- SELECTED EXTRACT
[Start of Attachment]
“All parenting turns on a crucial question: to what extent parents should accept their children for who they are, and to what extent they should help them become their best selves.”
I read these words in the description of Andrew Solomon’s latest book, Far From the Tree: Parents, Children, and the Search for Identity. I haven’t yet read the book, as it just came out, but it’s on my list. In it, Solomon (who won the National Book Award for The Noonday Demon: An Atlas of Depression) draws on interviews with over 300 families in which the children were profoundly different from their parents. He spoke with families dealing with schizophrenia, deafness, and other disabilities, as well as those with transgender children and prodigies. (For more information, you can also visit the book’s website.)
The quote above caught my attention, as it is one that I struggle with on a regular basis, in small and big ways. My daughter doesn’t seem interested in math and science, but that would be a good career for her, so should we push it? She’s an anxious child; do I embrace the anxiety (a genetic gift I gave to her) and make life easier when I can? Or do I push her to face it, and hopefully overcome it? And of course, there is the obsession with Hello Kitty and the Disney Princesses. Do I accept my fate (and their love of all things girly and pink) or push forward with my wish for them to be strong, independent girls, unphased by the glitter and glam of pop Americana?
[End of Attachment]
Carry on the essay about accepting children as they are versus pushing them to become their best selves, starting after the sentence ending "unphased by the glitter and glam of pop Americana?"

- DATASET ENTRIES
[Start of Attachment]
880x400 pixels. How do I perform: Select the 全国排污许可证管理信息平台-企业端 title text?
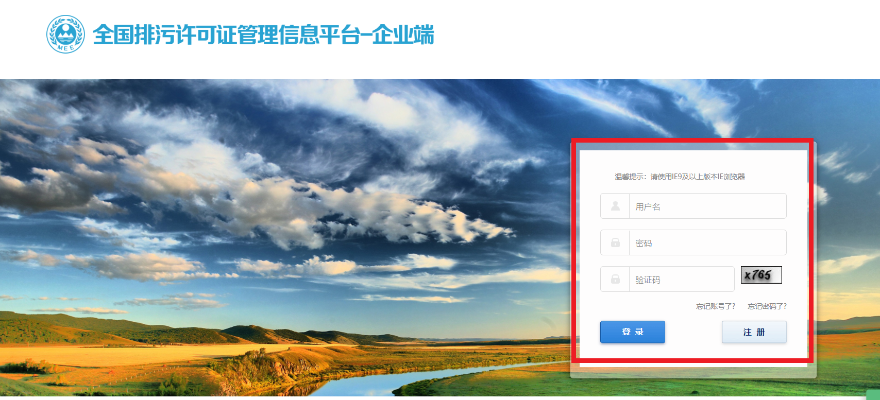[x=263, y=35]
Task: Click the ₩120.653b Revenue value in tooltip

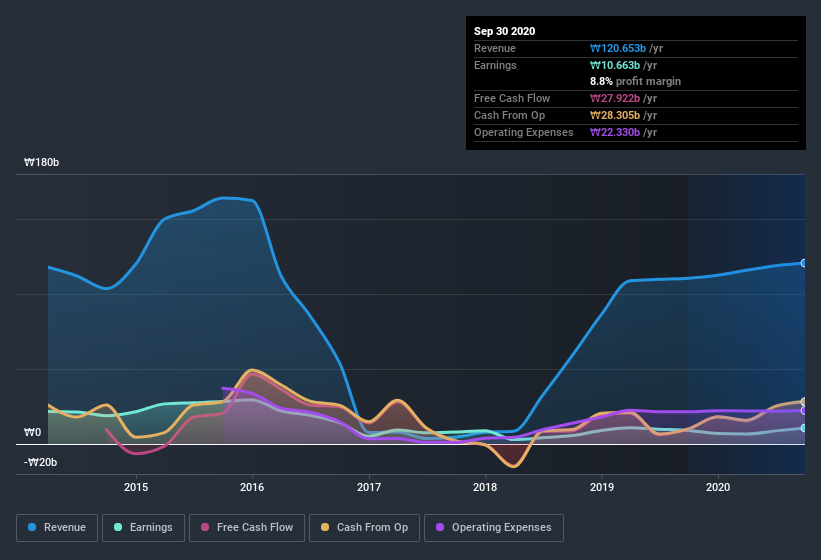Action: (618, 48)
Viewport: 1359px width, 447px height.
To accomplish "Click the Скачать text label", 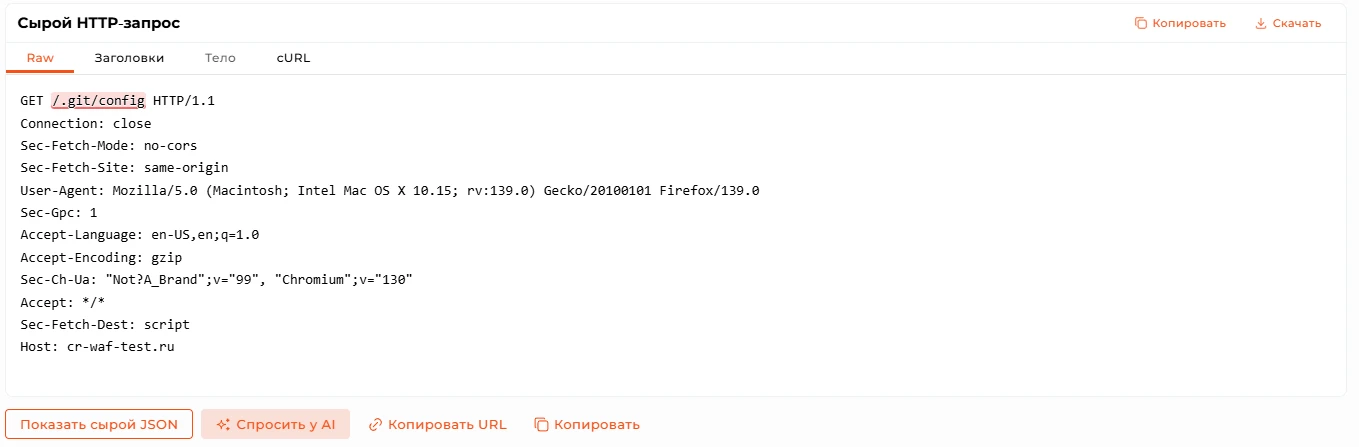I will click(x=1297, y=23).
[End of Attachment]
- ANSWER TO THE PROBLEM
And what about the bigger questions, the future? As much as I’d love to tell you that I don’t have plans for my daughters, that I am willing to follow them on whatever path they may choose, it’s not entirely true. I expect them to be healthy and functional, contributing members of society. I hope they get an education, find life partners, start families, and work hard at careers that inspire them. I want them to be happy, and make the world a better place.
Now that I’ve written it all out, it seems like an awful lot to expect of another person. And yet, I can’t imagine wanting anything less for them.